Dorothy Dandridge and Harry Belafonte in a publicity still from Carmen Jones
The death has been announced of singer and sometimes actor Harry Belafonte. Belafonte, who was in many ways responsible for the calypso craze of the late 1950s, was 96. That latter was also recorded on film, with such hilariously awful movies (that Belafonte had nothing to do with, it should be pointed out) as Bop Girl Goes Calypso.
Belafonte only made a handful of dramatic (ie. non-documentary movies), and all of the ones I've seen are interesting, although I have to say that they're generally interesting for reasons other than Belafonte's presence in the cast. It's Dorothy Dandrige and Pearl Bailey, for example, that give Carmen Jones its irrepressible energy, and child star Philip Hepburn in Bright Road. Belafonte was pleasant enough on screen, but everybody around him seemed to have more heft.

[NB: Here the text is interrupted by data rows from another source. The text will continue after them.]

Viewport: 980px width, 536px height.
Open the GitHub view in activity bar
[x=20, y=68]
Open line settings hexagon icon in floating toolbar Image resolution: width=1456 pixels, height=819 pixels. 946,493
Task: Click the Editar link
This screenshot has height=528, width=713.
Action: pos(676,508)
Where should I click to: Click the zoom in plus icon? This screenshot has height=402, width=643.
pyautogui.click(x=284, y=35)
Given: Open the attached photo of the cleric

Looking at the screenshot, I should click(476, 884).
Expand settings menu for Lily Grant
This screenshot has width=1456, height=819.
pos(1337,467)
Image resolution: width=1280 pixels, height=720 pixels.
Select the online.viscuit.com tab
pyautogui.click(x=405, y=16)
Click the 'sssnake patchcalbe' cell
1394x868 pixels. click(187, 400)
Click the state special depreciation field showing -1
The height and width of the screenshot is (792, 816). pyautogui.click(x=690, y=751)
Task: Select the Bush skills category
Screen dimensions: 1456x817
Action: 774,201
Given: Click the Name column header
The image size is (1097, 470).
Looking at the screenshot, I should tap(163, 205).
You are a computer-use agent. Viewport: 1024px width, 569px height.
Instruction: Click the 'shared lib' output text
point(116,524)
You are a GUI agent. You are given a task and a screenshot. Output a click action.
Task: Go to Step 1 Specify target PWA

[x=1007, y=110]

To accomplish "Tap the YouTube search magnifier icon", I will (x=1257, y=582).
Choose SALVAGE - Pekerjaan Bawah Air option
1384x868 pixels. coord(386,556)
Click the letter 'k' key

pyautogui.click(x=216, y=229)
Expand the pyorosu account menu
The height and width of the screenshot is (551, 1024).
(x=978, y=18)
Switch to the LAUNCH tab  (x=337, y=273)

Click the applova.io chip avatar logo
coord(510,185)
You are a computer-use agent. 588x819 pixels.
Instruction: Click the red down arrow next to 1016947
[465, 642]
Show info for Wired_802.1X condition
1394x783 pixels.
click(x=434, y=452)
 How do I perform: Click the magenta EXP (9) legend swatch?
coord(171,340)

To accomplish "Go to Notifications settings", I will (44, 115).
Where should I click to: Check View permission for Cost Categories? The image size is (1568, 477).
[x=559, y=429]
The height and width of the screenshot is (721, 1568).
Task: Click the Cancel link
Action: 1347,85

I think it's in part because of that that certainly Belafonte's singing career is going to be more mentioned in the obituaries, as well as his social activism. I haven't looked it up to see whether TCM is going to have a tribute to him in May or June, but he made a small enough number of movies that it would probably have to be limited to a Sunday night before Silent Sunday Nights double feature of probably two out of Bright Road, The World, The Flesh, and the Devil, and Odds Against Tomorrow.